Is there an easier way to organize my lists?

  • 3
  • Question
  • Updated 7 years ago
  • Answered
Archived and Closed

This conversation is no longer open for comments or replies and is no longer visible to community members. The community moderator provided the following reason for archiving: Old thread

It is 12 minutes since yesterday when I started sorting my lists. I am not done, and I have been working at this for over 4 hours. With the articles "A" and "The" not being ignored in a standard sort, I am having to keep a piece of paper in front of me so I can get this list properly alphabetized. Please let me take my lists off line, sort them with Perl, and then upload the properly sorted list.
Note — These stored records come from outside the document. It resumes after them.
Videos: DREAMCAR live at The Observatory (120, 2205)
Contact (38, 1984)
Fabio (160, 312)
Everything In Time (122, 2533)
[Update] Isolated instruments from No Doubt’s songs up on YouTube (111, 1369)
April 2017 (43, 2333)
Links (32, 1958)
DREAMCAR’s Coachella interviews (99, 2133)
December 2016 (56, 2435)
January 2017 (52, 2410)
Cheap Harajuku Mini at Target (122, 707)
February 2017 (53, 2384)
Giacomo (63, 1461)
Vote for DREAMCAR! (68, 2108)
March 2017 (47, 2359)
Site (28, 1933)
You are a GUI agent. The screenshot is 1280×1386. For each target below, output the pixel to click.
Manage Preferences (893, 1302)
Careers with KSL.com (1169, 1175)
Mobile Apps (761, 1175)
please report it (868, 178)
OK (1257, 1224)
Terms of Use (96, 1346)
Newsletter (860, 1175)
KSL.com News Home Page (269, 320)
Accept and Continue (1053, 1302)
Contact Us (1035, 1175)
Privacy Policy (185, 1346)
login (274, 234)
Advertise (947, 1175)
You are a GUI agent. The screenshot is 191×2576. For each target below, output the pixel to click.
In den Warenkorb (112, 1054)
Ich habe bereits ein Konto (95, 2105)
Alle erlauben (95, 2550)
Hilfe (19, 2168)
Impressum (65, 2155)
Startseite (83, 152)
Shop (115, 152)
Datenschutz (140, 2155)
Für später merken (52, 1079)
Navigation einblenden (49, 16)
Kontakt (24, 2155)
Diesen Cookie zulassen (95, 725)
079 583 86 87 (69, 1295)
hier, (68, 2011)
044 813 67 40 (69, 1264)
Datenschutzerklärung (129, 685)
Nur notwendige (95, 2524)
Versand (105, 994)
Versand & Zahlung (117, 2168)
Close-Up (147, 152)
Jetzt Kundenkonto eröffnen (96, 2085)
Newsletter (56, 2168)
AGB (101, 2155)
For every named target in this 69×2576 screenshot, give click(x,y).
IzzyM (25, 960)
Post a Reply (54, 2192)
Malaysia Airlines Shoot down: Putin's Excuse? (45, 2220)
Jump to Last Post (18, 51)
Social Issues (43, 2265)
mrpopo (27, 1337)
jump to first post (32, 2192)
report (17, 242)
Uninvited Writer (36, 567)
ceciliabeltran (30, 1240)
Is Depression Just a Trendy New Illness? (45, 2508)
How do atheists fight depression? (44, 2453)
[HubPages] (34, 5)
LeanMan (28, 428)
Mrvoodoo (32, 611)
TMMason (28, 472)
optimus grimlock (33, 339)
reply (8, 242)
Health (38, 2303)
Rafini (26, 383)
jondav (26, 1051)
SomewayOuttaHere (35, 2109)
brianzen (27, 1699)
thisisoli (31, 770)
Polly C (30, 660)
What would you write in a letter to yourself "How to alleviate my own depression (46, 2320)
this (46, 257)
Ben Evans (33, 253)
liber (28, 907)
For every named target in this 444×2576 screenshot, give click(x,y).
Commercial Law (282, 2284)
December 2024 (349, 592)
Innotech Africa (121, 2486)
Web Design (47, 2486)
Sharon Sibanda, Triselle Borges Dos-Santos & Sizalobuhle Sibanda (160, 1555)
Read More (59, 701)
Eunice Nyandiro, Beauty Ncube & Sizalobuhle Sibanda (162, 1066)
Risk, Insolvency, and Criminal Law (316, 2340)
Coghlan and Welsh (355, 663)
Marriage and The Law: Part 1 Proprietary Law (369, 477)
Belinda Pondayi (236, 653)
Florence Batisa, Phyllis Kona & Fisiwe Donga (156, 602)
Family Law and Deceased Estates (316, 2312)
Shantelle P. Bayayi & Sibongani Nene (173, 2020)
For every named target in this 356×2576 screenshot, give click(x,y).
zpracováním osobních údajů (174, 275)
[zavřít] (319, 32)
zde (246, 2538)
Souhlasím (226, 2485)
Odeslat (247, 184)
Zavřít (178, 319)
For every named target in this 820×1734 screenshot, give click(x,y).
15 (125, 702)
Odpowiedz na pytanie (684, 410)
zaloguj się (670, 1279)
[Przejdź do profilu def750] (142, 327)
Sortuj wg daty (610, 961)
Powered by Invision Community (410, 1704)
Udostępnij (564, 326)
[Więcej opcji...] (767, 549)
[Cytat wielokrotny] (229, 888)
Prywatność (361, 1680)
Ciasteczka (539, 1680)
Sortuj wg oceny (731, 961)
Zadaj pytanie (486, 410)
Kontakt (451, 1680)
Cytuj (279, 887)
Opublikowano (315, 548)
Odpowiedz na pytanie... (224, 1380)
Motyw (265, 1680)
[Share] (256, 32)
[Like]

My watchlist is 6 pages long in Compact view.
My "Own on DVD" is 2 pages long in Compact view.

Sorting manually ignoring articles is a right pain in the rear end; sorting by date for franchises is also giving my poor wrists a lot of strain. I feel sorry for any user with arthritis.
Photo of Lady Aleena

Lady Aleena

  • 21 Posts
  • 14 Reply Likes
  • frustrated

Posted 7 years ago

  • 3
Photo of Dan Dassow

Dan Dassow, Champion

  • 16299 Posts
  • 18164 Reply Likes
Unfortunately, IMDb currently does not sort titles in list properly. The article "A", "An" and "The" are included as part of the sort. Although a user can export a list, IMDb does not allow a user to import a list. There is already an Idea to import lists. For details, see: Importing other sites' history to IMDb [https://getsatisfaction.com/imdb/topi...]. If you support this idea, I recommend +1 it.

Likewise, your question would be the basis of a good idea. When I get a chance, I will reformulate it as an idea.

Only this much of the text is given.